Saved entries
*** Begin section ***

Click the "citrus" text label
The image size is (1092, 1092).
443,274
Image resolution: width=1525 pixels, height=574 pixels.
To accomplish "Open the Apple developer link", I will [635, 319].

*** End section ***

**Work order:**
Your task is to transcribe the line containing "The image size is (1092, 1092)." and every line after it, through the last line of the data, exactly as written and with nothing more.

**Solution to this problem:**
The image size is (1092, 1092).
443,274
Image resolution: width=1525 pixels, height=574 pixels.
To accomplish "Open the Apple developer link", I will [635, 319].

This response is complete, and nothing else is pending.